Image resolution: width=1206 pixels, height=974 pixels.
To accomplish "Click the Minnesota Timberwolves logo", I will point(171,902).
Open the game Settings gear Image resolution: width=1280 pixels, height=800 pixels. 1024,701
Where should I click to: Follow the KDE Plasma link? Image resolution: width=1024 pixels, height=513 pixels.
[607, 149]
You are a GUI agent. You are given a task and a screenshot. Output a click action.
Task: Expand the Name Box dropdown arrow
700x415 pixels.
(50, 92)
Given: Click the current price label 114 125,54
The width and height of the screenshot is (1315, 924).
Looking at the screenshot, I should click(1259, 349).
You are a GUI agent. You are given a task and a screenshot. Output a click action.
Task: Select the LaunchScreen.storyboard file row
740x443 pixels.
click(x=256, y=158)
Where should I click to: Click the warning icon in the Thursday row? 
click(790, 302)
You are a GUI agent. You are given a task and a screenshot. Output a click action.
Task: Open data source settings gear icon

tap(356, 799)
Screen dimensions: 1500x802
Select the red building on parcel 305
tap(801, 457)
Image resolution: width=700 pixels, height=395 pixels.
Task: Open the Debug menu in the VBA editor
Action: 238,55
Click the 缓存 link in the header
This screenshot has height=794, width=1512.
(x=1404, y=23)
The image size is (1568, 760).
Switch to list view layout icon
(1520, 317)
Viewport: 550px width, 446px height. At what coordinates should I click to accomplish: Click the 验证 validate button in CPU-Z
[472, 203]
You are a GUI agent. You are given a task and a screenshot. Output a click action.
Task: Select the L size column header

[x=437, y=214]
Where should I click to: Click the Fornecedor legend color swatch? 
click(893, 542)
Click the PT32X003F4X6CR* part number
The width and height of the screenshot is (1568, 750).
· · · · · · ·
REQUIRED ACTION – Could you reproduce every record exactly as shown above?

WRITTEN REPLY –
Image resolution: width=1206 pixels, height=974 pixels.
To accomplish "Click the Minnesota Timberwolves logo", I will point(171,902).
Open the game Settings gear Image resolution: width=1280 pixels, height=800 pixels. 1024,701
Where should I click to: Follow the KDE Plasma link? Image resolution: width=1024 pixels, height=513 pixels.
[607, 149]
You are a GUI agent. You are given a task and a screenshot. Output a click action.
Task: Expand the Name Box dropdown arrow
700x415 pixels.
(50, 92)
Given: Click the current price label 114 125,54
The width and height of the screenshot is (1315, 924).
Looking at the screenshot, I should click(1259, 349).
You are a GUI agent. You are given a task and a screenshot. Output a click action.
Task: Select the LaunchScreen.storyboard file row
740x443 pixels.
click(x=256, y=158)
Where should I click to: Click the warning icon in the Thursday row? 
click(790, 302)
You are a GUI agent. You are given a task and a screenshot. Output a click action.
Task: Open data source settings gear icon

tap(356, 799)
Screen dimensions: 1500x802
Select the red building on parcel 305
tap(801, 457)
Image resolution: width=700 pixels, height=395 pixels.
Task: Open the Debug menu in the VBA editor
Action: 238,55
Click the 缓存 link in the header
This screenshot has height=794, width=1512.
(x=1404, y=23)
The image size is (1568, 760).
Switch to list view layout icon
(1520, 317)
Viewport: 550px width, 446px height. At what coordinates should I click to accomplish: Click the 验证 validate button in CPU-Z
[472, 203]
You are a GUI agent. You are given a task and a screenshot. Output a click action.
Task: Select the L size column header

[x=437, y=214]
Where should I click to: Click the Fornecedor legend color swatch? 
click(893, 542)
Click the PT32X003F4X6CR* part number
The width and height of the screenshot is (1568, 750).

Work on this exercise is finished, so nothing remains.